JOB = Please recast the part of the material that opens with the line containing "Task: Hide the アカウント数 column via eye icon" and closes with the line containing "Action: pyautogui.click(x=562, y=356)" as a Markdown table with the columns Row and Line, giving one numbered row per non-blank line. Leave the pictures out of the answer.

DATASET ROWS =
## BEGIN

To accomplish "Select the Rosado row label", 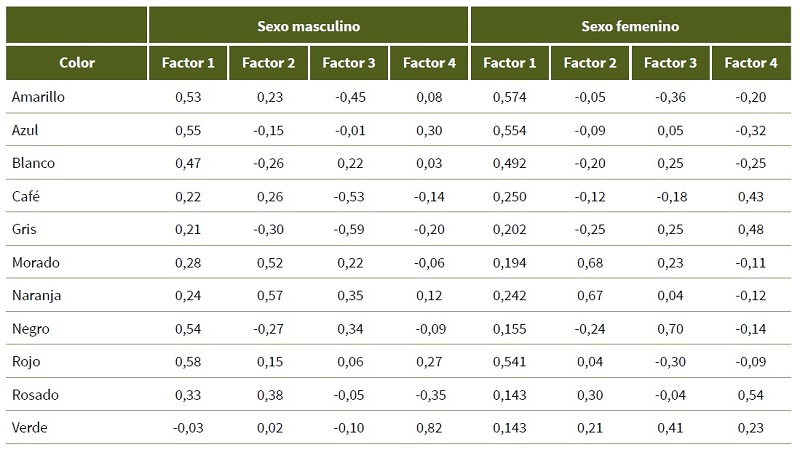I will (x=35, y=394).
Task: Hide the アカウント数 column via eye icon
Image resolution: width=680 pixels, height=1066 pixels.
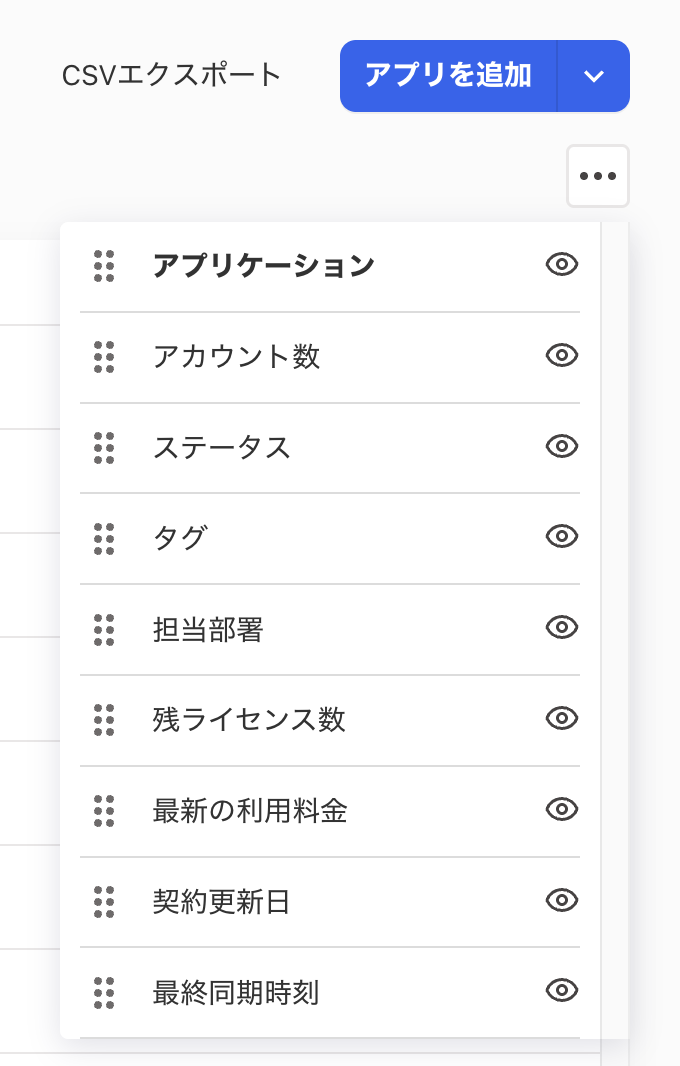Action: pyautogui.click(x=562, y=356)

## END
## BEGIN

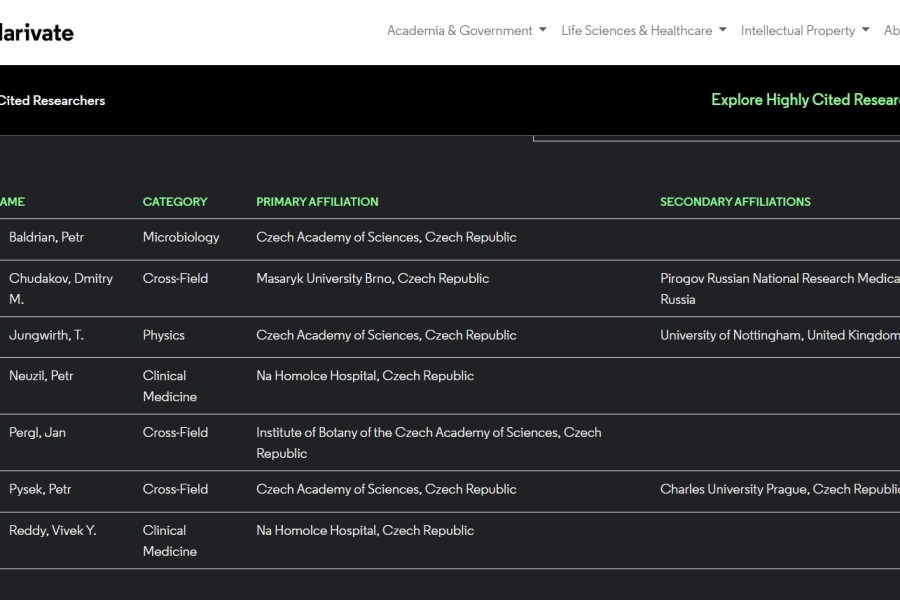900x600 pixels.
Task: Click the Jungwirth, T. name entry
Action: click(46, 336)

## END

THE REPLY =
| Row | Line |
|---|---|
| 1 | Task: Hide the アカウント数 column via eye icon |
| 2 | Image resolution: width=680 pixels, height=1066 pixels. |
| 3 | Action: pyautogui.click(x=562, y=356) |